In new computer era the object detection is used for image processing. The task of image processing is to deals with detecting instances of semantic objects of a certain category (such as humans, buildings, or cars) in digital images and videos. Like as show in the below image.
There are many methods to achieve Object Detection. Some of the methods which can be used for object detection are:
Single Shot MultiBox Detector (SSD)
- Faster R-CNN
- Histogram of Oriented Gradients (HOG)
- Region-based Convolutional Neural Network (R-CNN)
- YOLO (You Only Look Once)
WHAT IS SINGLE SHOT DETECTION (SSD)?
In Deep learning model, Single shot detection is one concept which is used to detect the objects in the image or from the given input video source. SSD has two components mainly called as Backbone Model and the SSD Head.
The backbone model refers to the network which takes input as the image and extracts the feature map upon which the rest of the network is based. SSD Head is another type of convolutional layers added to the backbone model and the outputs are presented as the bounding boxes and classes of objects in the spatial location of the final layer’s activation.
In place of using a traditional sliding window algorithm, SSD will divides the image as grids, and each grid cell are responsible for detecting objects in the frame of image.

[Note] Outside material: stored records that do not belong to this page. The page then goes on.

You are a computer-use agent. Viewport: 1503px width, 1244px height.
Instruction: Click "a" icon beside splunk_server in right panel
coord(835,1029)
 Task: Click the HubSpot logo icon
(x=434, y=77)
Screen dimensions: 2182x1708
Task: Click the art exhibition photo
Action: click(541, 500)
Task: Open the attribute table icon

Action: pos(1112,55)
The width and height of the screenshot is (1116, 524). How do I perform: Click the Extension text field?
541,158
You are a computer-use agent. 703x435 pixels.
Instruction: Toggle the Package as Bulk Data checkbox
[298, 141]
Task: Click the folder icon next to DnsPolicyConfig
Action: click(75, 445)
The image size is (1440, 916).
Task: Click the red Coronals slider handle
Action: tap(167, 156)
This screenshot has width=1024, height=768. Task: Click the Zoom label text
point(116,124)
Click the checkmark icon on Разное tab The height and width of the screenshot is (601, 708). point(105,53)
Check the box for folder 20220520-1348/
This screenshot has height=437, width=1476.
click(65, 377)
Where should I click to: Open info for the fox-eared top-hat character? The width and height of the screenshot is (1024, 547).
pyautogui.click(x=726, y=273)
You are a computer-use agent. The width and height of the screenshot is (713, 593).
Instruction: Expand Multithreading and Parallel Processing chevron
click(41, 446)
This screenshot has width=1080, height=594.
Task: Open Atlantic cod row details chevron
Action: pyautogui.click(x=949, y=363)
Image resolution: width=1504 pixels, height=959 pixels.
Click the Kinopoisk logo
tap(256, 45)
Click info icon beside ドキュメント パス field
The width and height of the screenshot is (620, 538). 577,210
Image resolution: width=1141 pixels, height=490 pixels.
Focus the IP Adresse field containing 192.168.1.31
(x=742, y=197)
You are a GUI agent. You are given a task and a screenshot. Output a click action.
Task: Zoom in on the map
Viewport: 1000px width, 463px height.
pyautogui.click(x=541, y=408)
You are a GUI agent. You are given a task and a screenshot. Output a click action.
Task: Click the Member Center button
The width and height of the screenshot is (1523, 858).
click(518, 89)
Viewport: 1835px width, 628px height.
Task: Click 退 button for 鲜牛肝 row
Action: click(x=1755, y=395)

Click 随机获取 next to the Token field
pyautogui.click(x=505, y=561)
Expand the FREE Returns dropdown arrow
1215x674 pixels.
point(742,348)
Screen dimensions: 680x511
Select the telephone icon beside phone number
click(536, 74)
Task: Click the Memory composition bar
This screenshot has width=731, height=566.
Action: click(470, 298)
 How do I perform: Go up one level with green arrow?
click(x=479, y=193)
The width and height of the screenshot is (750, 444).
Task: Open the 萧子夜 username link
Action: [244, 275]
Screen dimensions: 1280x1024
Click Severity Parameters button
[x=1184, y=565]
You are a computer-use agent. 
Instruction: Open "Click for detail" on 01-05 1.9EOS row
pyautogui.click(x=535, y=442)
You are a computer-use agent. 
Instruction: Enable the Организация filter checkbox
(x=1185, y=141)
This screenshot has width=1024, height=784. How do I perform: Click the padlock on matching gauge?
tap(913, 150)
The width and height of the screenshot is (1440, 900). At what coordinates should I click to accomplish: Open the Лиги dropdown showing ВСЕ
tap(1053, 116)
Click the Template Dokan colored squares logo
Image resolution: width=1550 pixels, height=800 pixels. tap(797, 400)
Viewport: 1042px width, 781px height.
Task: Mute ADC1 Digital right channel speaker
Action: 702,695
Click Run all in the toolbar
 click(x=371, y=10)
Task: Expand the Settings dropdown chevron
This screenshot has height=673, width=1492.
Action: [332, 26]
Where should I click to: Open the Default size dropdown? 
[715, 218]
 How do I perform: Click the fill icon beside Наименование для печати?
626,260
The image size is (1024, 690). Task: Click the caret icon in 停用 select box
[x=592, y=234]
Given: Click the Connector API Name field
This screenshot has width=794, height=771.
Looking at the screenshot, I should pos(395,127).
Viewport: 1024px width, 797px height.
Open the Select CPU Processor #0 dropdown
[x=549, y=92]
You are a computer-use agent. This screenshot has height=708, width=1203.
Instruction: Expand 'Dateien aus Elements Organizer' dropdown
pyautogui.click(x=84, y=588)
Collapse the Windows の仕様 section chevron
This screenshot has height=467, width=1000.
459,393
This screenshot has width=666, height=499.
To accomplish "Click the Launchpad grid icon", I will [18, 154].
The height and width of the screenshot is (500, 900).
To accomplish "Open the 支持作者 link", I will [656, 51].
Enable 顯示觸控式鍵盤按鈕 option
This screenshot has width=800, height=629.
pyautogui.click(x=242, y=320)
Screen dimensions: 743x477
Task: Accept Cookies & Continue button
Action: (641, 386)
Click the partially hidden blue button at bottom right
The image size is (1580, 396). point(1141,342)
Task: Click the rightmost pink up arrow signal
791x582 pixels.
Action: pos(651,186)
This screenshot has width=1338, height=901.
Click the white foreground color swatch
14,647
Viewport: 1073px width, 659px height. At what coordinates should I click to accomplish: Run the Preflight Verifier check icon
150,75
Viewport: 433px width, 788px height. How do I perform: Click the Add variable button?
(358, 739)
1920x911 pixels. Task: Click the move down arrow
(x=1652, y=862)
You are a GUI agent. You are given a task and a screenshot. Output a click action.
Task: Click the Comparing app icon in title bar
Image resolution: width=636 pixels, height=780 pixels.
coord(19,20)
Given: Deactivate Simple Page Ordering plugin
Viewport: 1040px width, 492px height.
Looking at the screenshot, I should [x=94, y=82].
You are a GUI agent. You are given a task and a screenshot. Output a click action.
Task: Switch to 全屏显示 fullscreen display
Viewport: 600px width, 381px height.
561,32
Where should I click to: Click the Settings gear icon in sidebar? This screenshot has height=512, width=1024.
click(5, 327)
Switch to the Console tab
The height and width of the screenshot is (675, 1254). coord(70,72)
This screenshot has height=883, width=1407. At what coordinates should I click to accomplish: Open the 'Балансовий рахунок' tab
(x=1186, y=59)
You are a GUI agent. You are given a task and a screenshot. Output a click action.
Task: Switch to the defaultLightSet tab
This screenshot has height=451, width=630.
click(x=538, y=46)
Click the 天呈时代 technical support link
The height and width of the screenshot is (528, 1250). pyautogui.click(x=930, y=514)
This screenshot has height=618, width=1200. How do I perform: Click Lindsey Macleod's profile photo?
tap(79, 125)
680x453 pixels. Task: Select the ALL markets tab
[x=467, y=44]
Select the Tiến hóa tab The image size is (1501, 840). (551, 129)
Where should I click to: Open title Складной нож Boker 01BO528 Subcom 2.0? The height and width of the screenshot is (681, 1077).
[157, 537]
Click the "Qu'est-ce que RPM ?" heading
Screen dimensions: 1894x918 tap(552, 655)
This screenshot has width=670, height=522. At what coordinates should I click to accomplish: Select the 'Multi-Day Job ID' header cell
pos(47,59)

If there is no object detected, then we get the output as nothing or to be more precise we will put a “0” indicating that there is no object found.
How to detect many objects of the same instance in a single image?
In this type of situations Anchor Box comes into play. Anchor Boxes are simple rectangle boxes that are assigned with multiple anchors/prior boxes, these anchor boxes will have predefined and fixed size and shape within the grid cell. Based on the that the data scientists are able to detect multiple objects (like person, car, animals, etc) in an image.